Non è strettamente necessario, ma è consigliabile: ciò che mi pare urgente è comprendere che vivere cercando di non essere banali sarebbe un inferno, con la frustrazione di non potersi mai avvicinare a un simile obiettivo. Il “ban” era il villaggio e poi è diventato il “bando” che raggiungeva tutto il villaggio grazie alla lettura pubblica che ne dava l’araldo. Questo è l’etimo di parole come “banale” e come “banalità”. Come potremmo vivere senza? Banale parlare del tempo meteorologico con i vicini di casa, banale pensare che il tempo passa e non torna più, banale pensare che quello che conta è la salute, banale fermarsi quando il semaforo è rosso… Con la banalità insomma conviviamo già, per forza di cose. Facciamo fatica a rassegnarci a convivere con il pensiero che la banalità ci circonda e ci include.

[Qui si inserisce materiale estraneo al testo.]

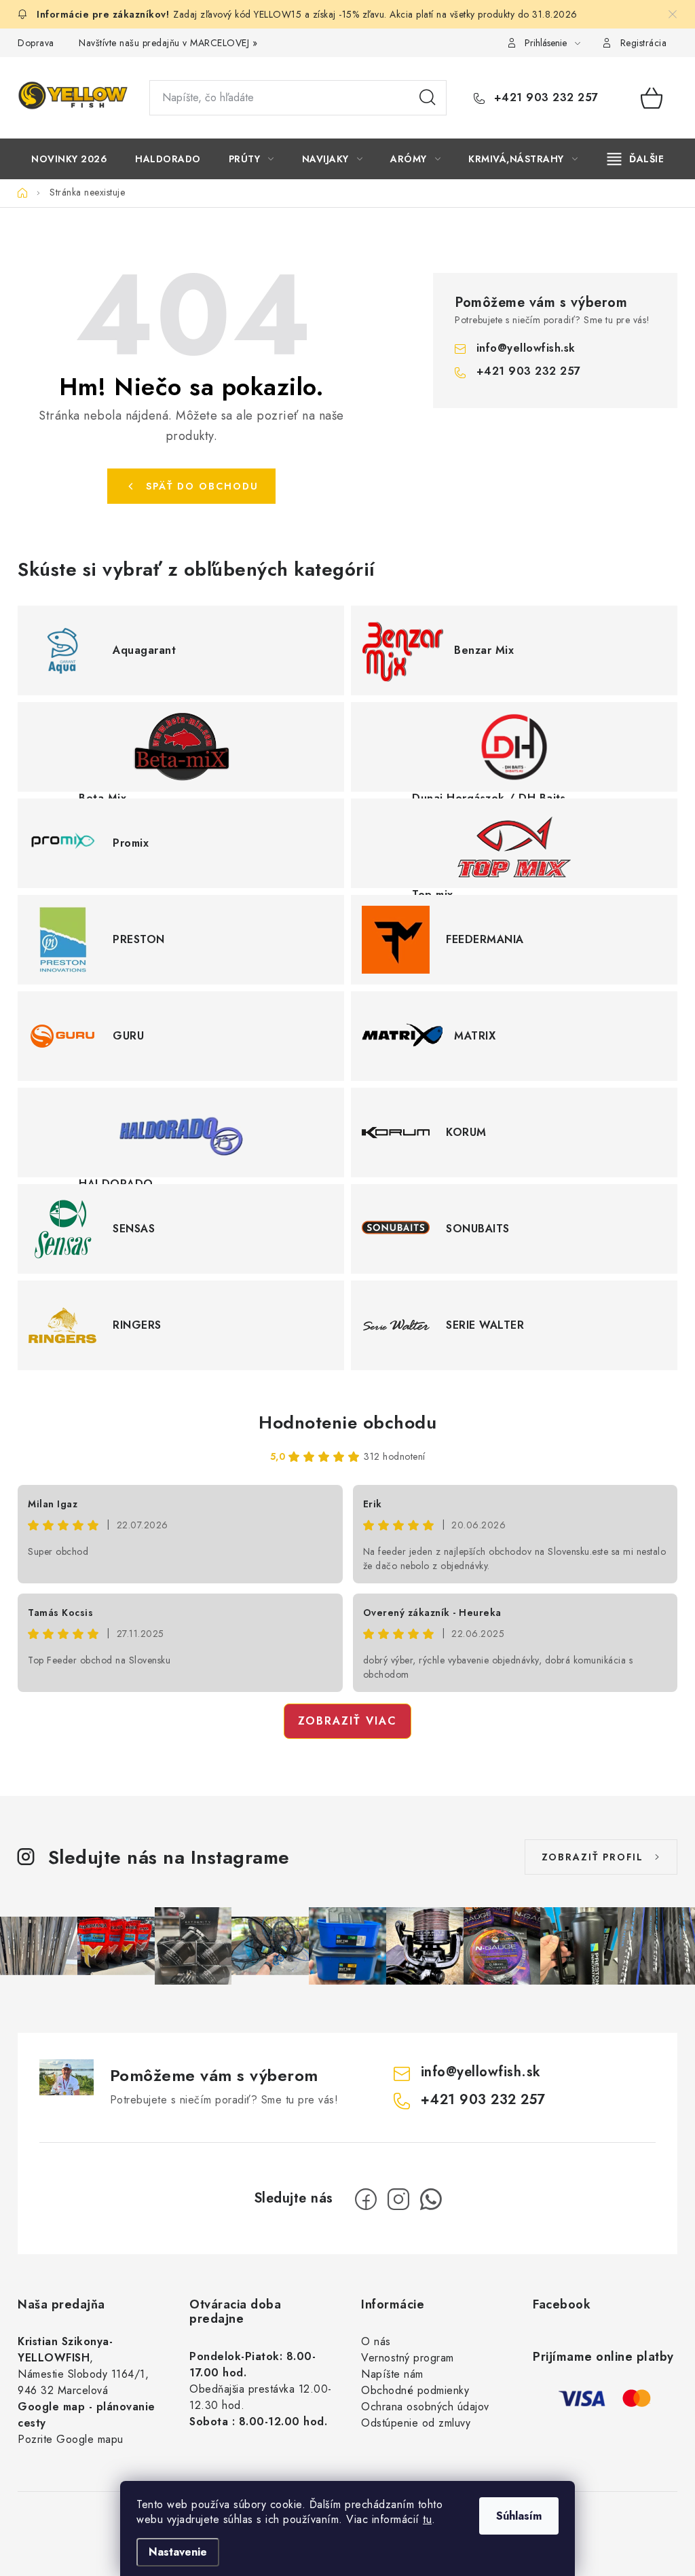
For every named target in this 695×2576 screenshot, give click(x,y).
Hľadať (428, 97)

Come sopravvivere alla banalità?
Di banalità muore solo chi non cura malattie severe per fare un dispetto alla medicina ufficiale. Per il resto, non muore nessuno. Per consolarsi del pensiero di essere banali, si pensi che nessuno è davvero banale, visto da vicino. Coltivare le proprie caratteristiche peculiari, avere qualche segno di distinzione, eccellere in qualcosa è alla portata di tutti. Ma avete presente quei tizi che sembrano volervi far ridere ogni volta che aprono bocca e che sembrano non parlare mai sul serio? Voler essere originali in ogni evenienza è fortemente sconsigliabile. Sicuramente ci saranno state circostanze in cui Albert Einstein ha pronunciato una stupidaggine o in cui Lord Brummell ha sbagliato un accostamento di colori. L’importante non è evitare sempre di essere banali; l’importante è fare la differenza nel momento in cui occorre.